Example

This is a very rough mockup of how a badlang project might look. Note that badlang is in the design stage, there is no implementation yet.

The current syntax used here is mostly that of Go.

We shall cover the language's design by walking through the build process for this sample.

An introduction and inspiration

Python is a fantastic language. There are a few things is does differently that are incredibly powerful:
Everything is done at runtime: If you write code in python, even if its a class of function definition, it is run at runtime. You can create classes, meta-classes, functions and variables all at runtime, and they can have attributes that are looked up at runtime through through look up functions that are defined at runtime. You can load and compile code at runtime, and even import C extension modules at runtime (in cpython). In a sense, this makes python its own meta-language since python functions and classes are created by python code.

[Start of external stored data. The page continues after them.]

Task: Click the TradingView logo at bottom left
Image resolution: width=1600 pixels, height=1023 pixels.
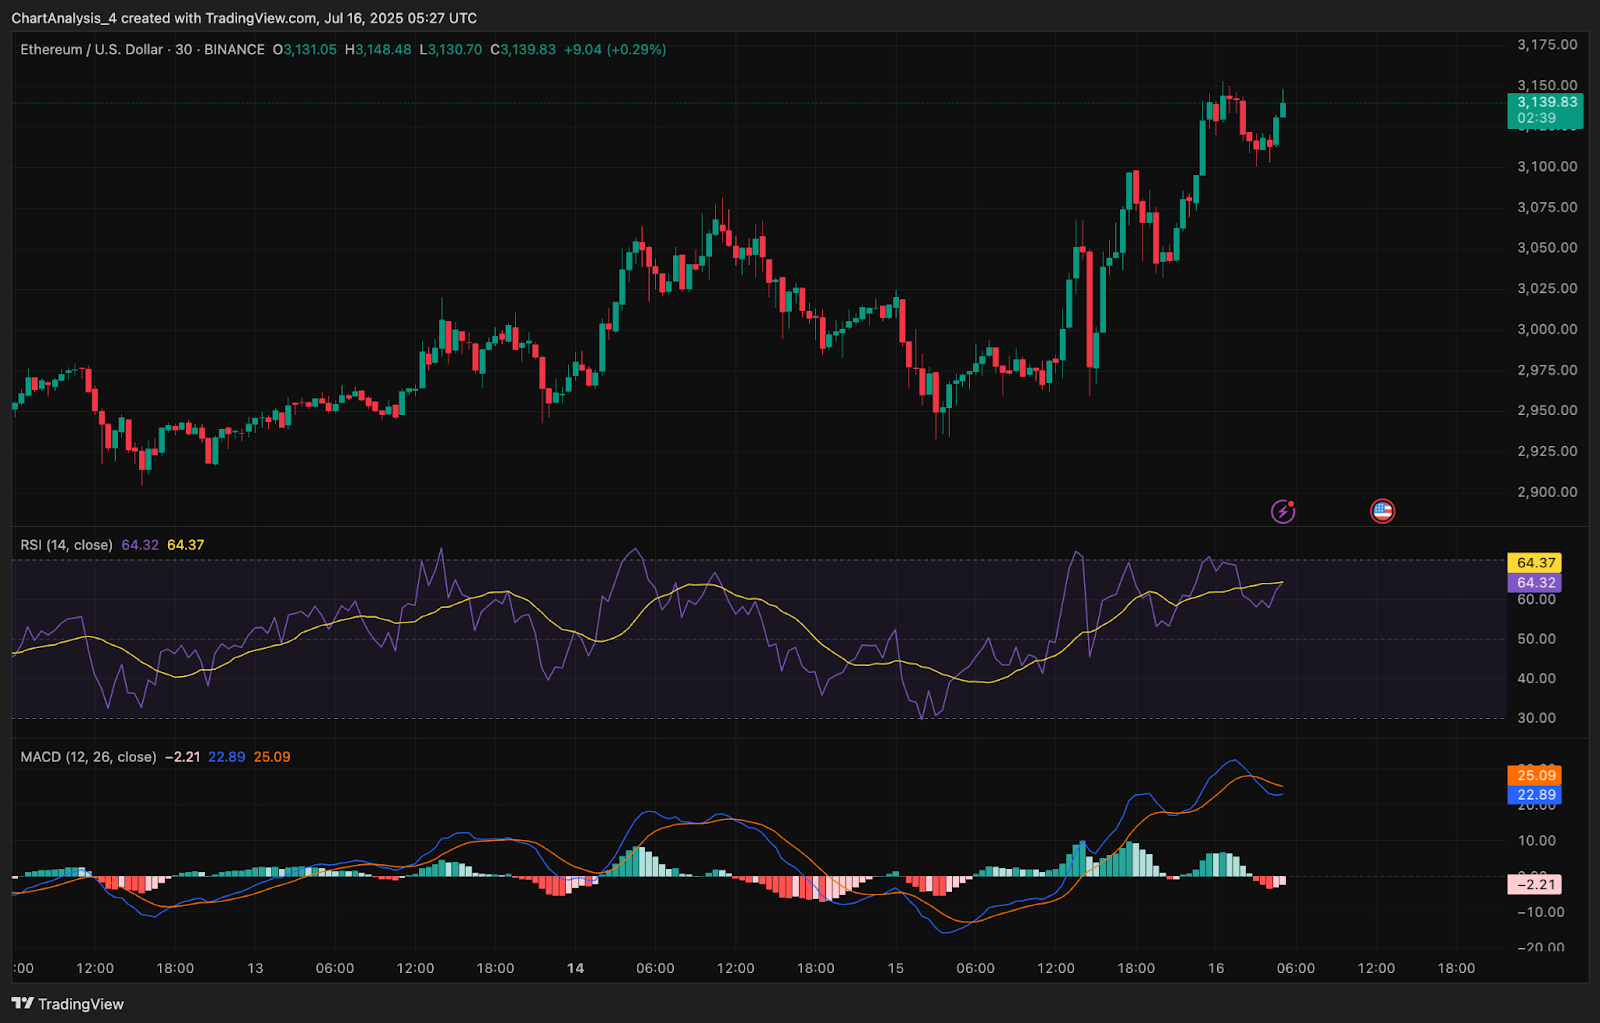Action: [68, 1004]
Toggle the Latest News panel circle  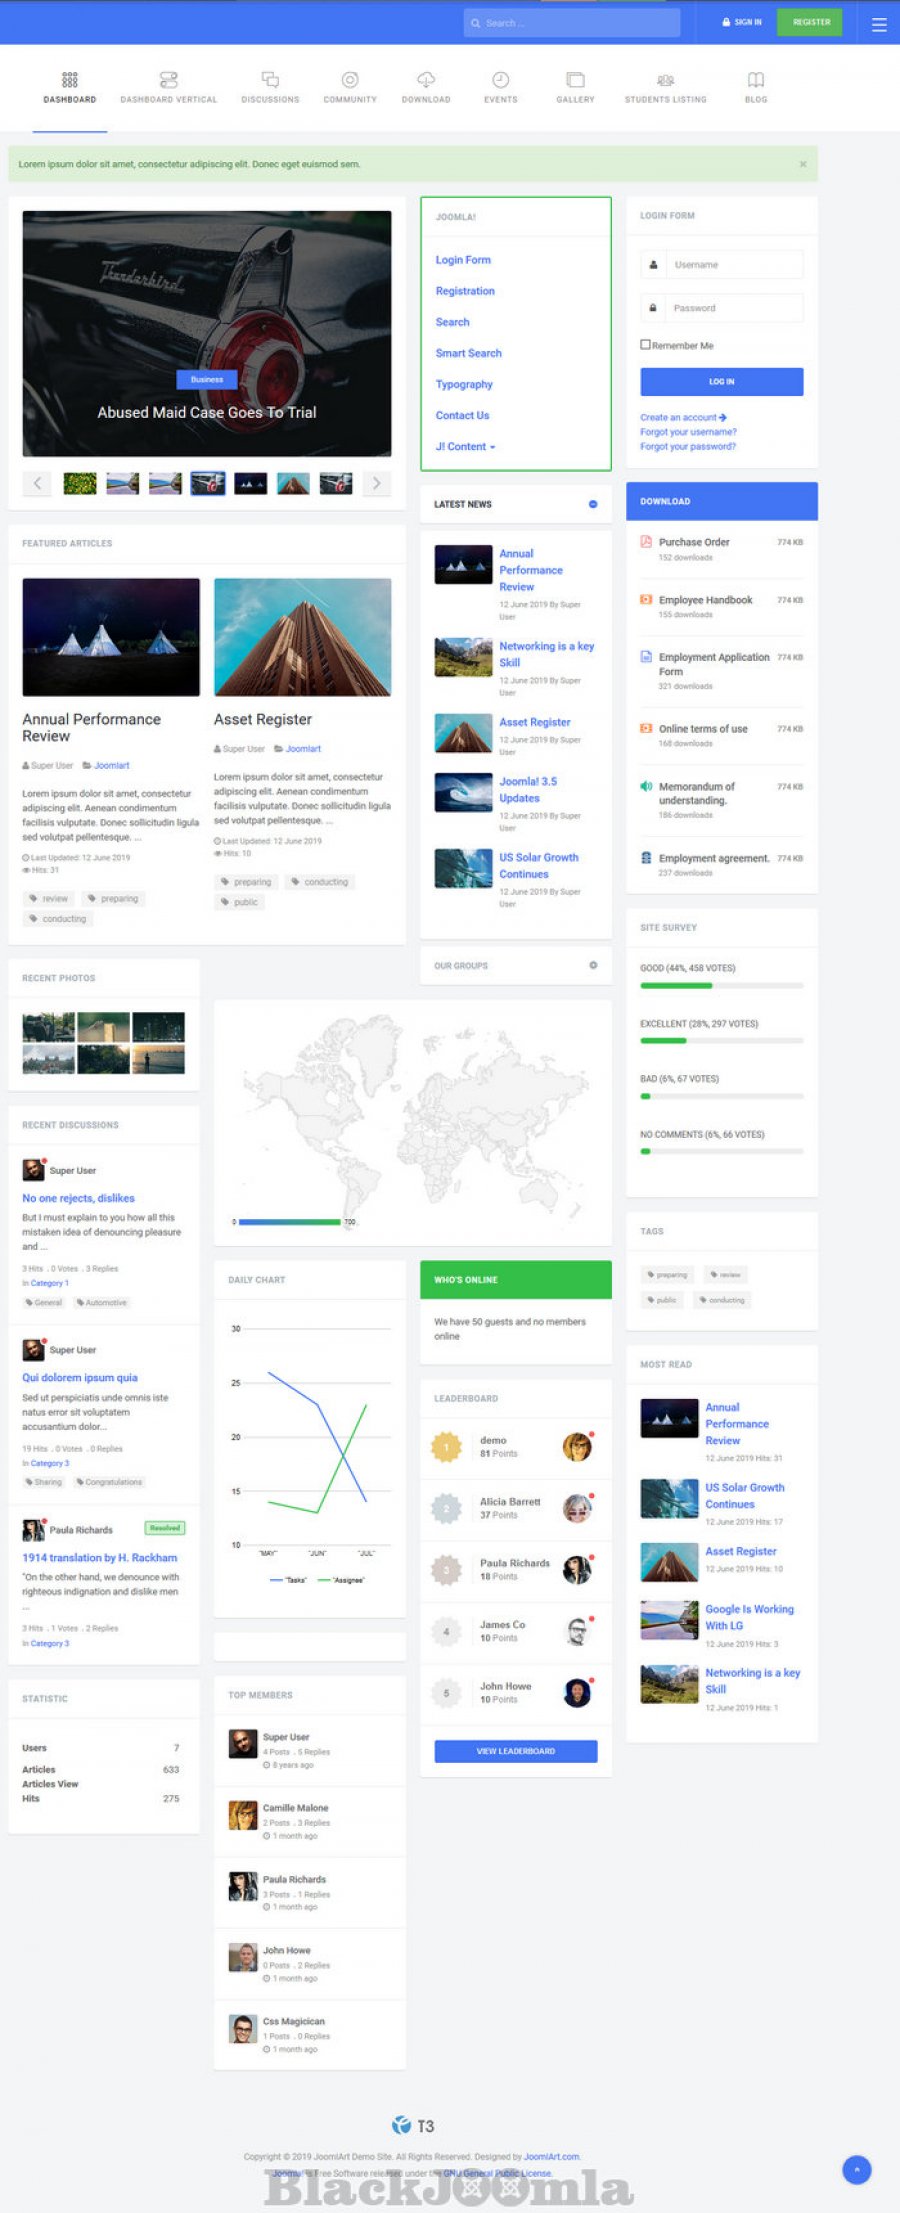click(x=593, y=504)
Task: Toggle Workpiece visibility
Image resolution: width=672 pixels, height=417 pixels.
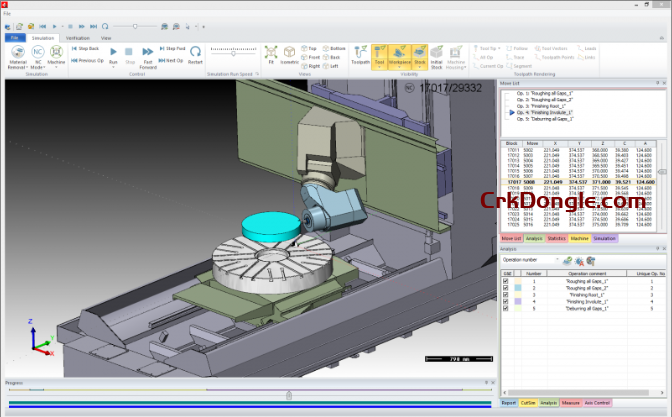Action: (x=401, y=54)
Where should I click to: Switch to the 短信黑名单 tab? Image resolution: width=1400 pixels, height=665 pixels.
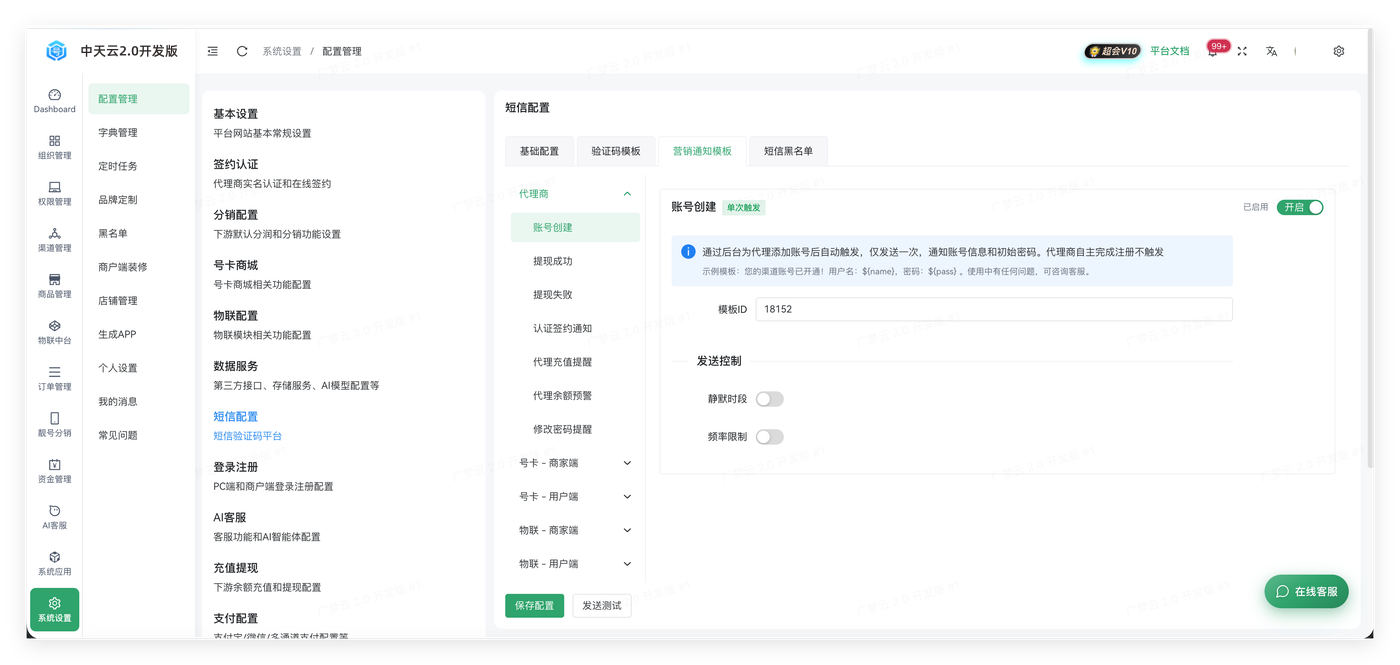coord(788,151)

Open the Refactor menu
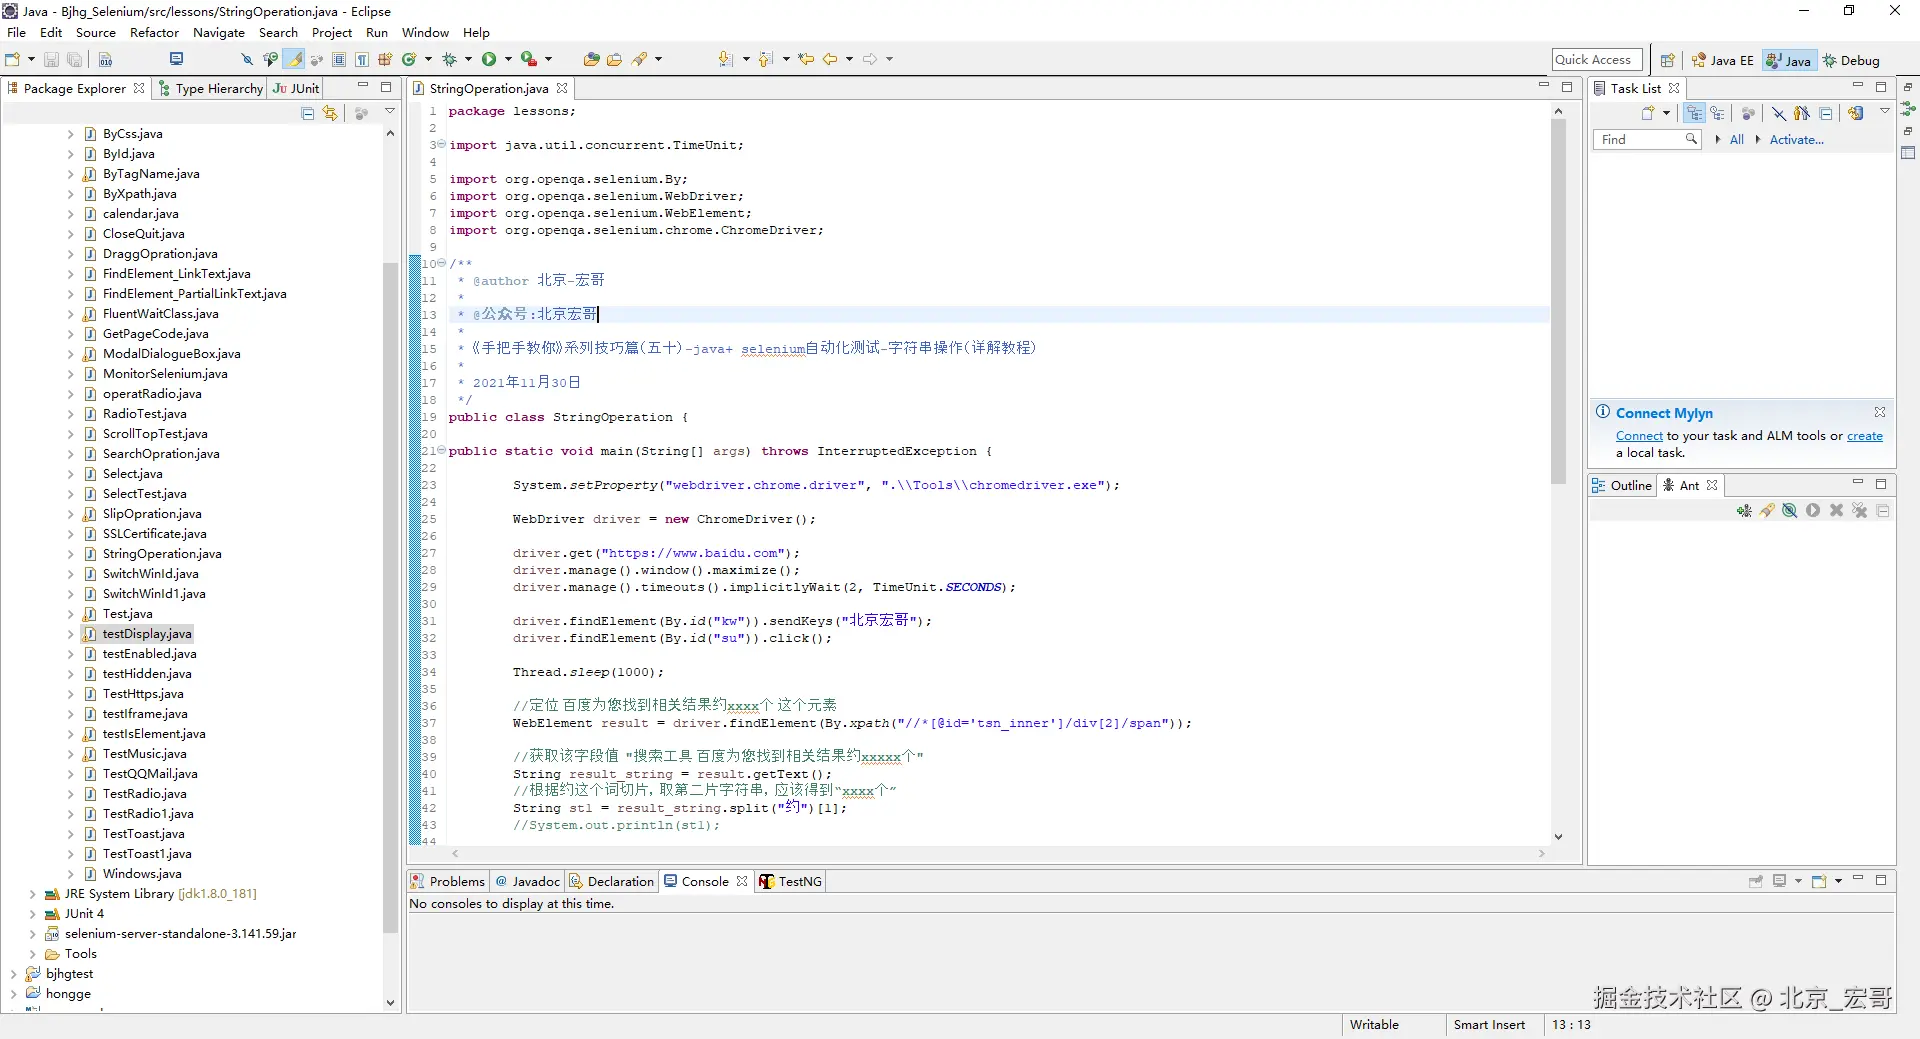point(154,33)
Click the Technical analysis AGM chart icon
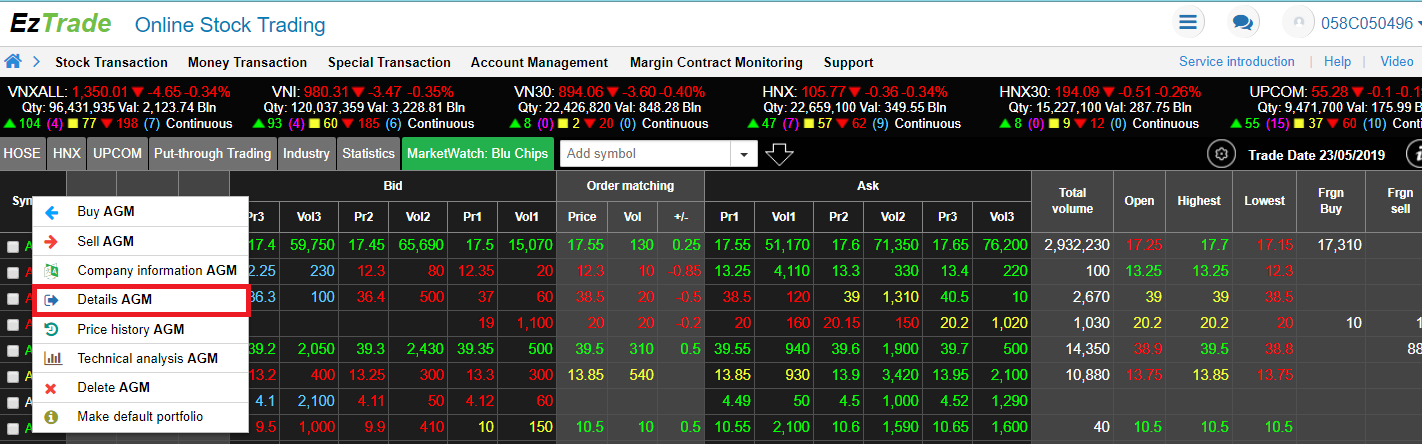This screenshot has width=1422, height=445. [54, 358]
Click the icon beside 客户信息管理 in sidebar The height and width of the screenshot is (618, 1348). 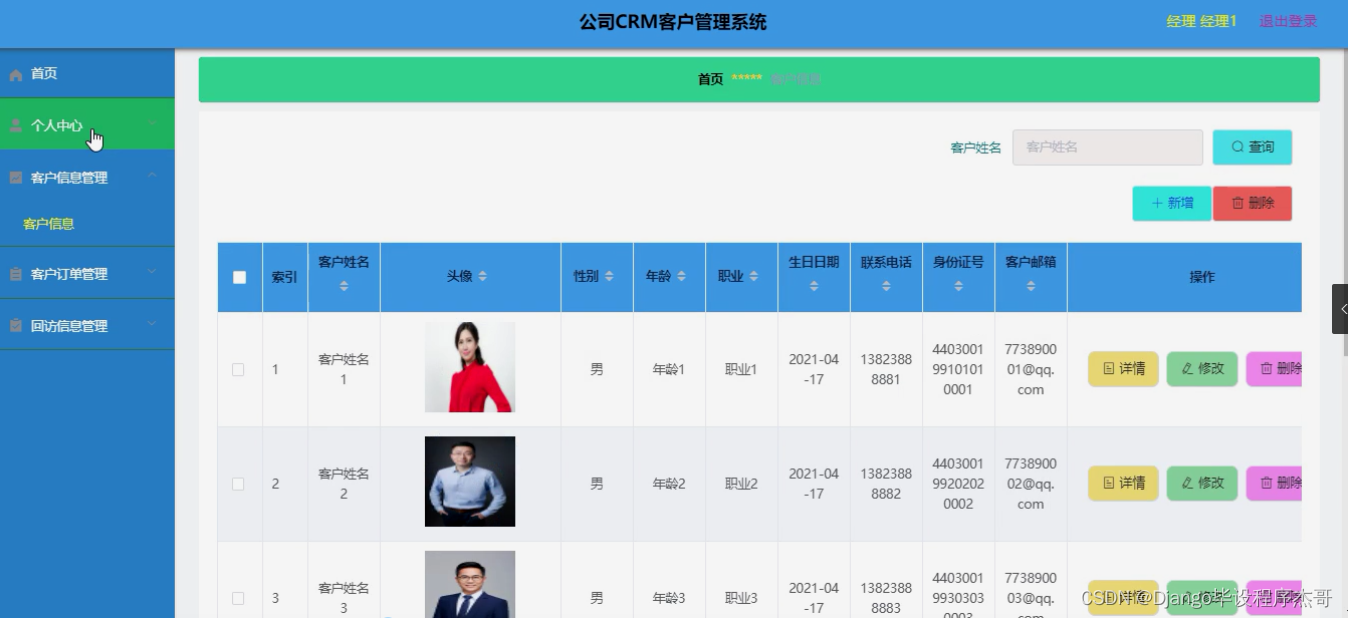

In python, when a module is imported, the code at its base level is run, and this creates all the functions, classes and data that lives in the module's namespace. Most python projects are structured such that the main module (the entry point) imports some packages, which in turn import others and so fourth. Once these imports are done, there is a collection (generally a directed acyclic graph) of module namespaces full of functionality available.

Then, the "real" code starts running, and it uses these modules as needed.

What if, the constructed set of modules could be saved, in a compiled executable, along with an entry point function? This would be equivalent to the standard compiled C style application, but the whole set of module namespaces would be constructed by code in the language itself by running it.

This is exactly what badlang aims to do in an very explicit manner: run regular badlang code to setup all the namespaces and their contents needed by the program itself, then generate an executable including the entry point function, and this graph of dependancies.

The build script: build.bad

var compiler Module=import("compiler");
var main Module=import("main");
compiler.optimize(main);
compiler.writeExecutable(main.entry,"main");

This does exactly what was discussed above. It imports the project's entry point module, main, which in turn includes other modules. Then, it looks up and extracts main's main function (main.main), and generates an executable from this, which will walk all the references and include all needed parts of the dependency graph.

A couple of points of interest:

  • there is really nothing special about Modules. They can be put in variables and passed around.
  • despite the static typing, and being regular objects of type Module, the different Module instances (and all types actually) can have attributes with different names accessible through dot notation on.
  • Theres an optimize in here! It eagerly evaluates lots of stuff. More on that later.
  • The modules that are being compiled is loaded into the namespace, and are fully accessible. This script could just as easily end with "main.entry()" to run the program instead of dumping an optimized executable. This would cause the "build script" to be really just a "script" running the whole program inside the compiler much like python does.
  • The import is a regular function call, that is evaluated when the code is run, and simply passed the module name, or maybe path (to be determined). This includes loading the file, and compiling it.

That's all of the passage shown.